The traditional FPA equity investment discipline that has served as the cornerstone upon which the firm's overall investment philosophy was built is implemented by Eric Ende and Steven Geist. Their portfolio research efforts are supported by Gregory A. Herr. Mr. Ende began to apply the quality style with a focus on small/mid-capitalization stocks in 1989. In addition to separate institutional client accounts, Mr. Ende and Mr. Geist manage Source Capital, Inc., a closed-end investment company; and FPA Perennial Fund, Inc. and FPA Paramount Fund, Inc., open-end equity mutual funds.

FPA's small/mid-cap quality approach does not rely on market or economic forecasts, but rather on the selection of individual businesses and a disciplined judgment of the relative attractiveness of the market valuation of these businesses. We believe that owning high return-on-equity companies over the long term produces high shareholder returns and that a patient investor can take advantage of price opportunities or market inefficiencies to periodically acquire the securities of such companies at attractive prices. If the underlying stocks of these companies ultimately reflect or exceed the intrinsic worth of the investment, they can subsequently be sold, with proceeds deployed to more attractive positions.
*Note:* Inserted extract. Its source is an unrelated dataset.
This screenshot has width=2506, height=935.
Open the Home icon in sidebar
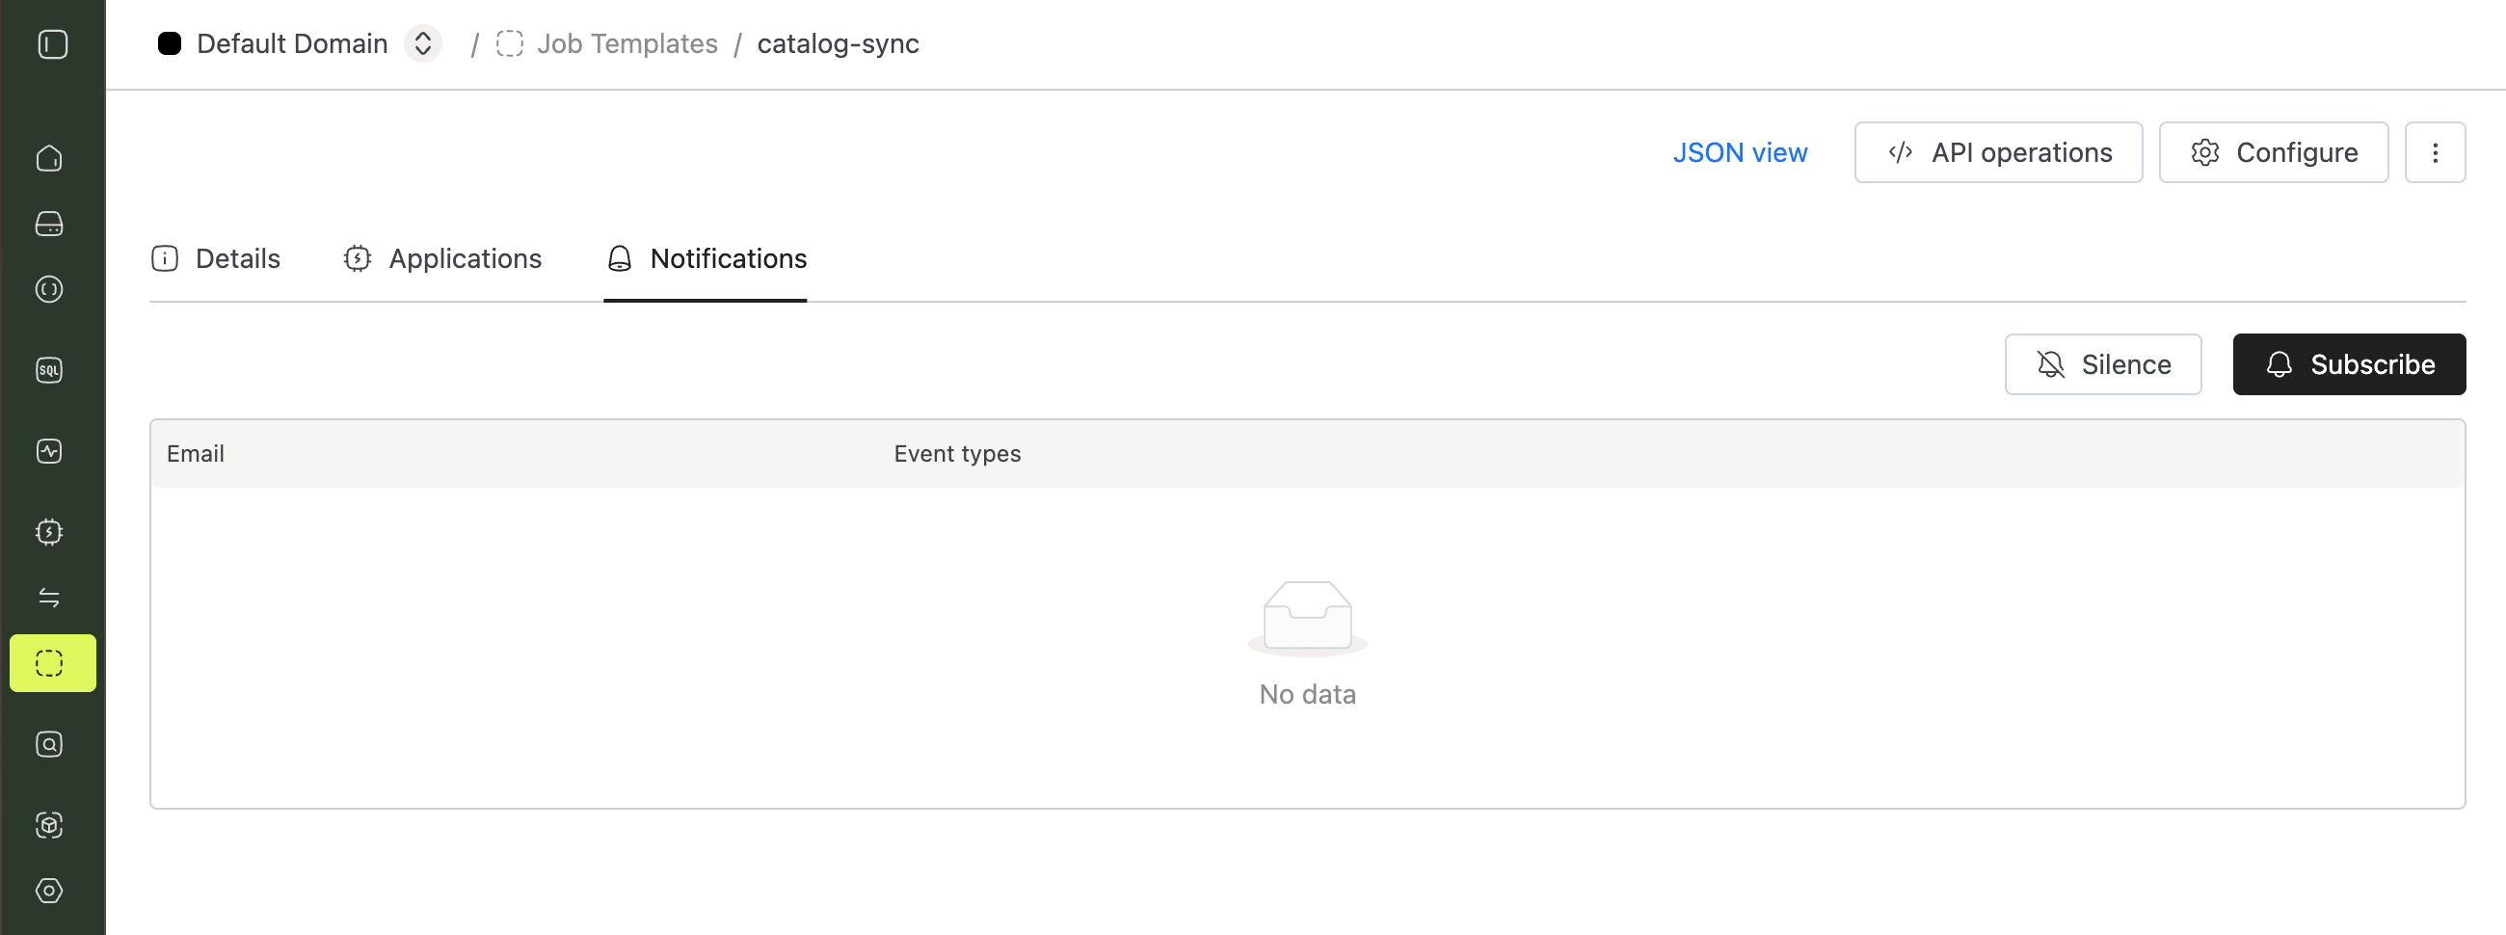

FPA's goal is to limit downside exposure by minimizing business risk in the selection process and price risk in the purchase and sale of securities. Our philosophy emphasizes the selection of companies that reflect this limited business risk, and yet provide a strong basis for investment potential. Screens for fundamental balance sheet and operating business characteristics are applied to the broad spectrum of public companies in order to construct a universe of potential investments with liquid, unleveraged balance sheets, high return on assets and equity, understandable business plan, and consistent management. The research process combines both historical and current internal financial study with company visits by FPA's portfolio management/analysis team. The resultant universe is monitored on an ongoing basis in order to determine attractive valuations for both purchase and sale decisions. FPA's process attempts to avoid premium P/Es and capitalize on opportunities presented by shifts in market conditions or company-specific changes.

A typical portfolio will consist of 30-40 equity positions. Portfolios generally maintain liquidity reserves of 0-10%. As valuation opportunities appear, these reserves fund new and additional purchases. When security selections have been recognized by the markets and prices have increased, there is a tendency to sell into such strength, rebuilding reserves.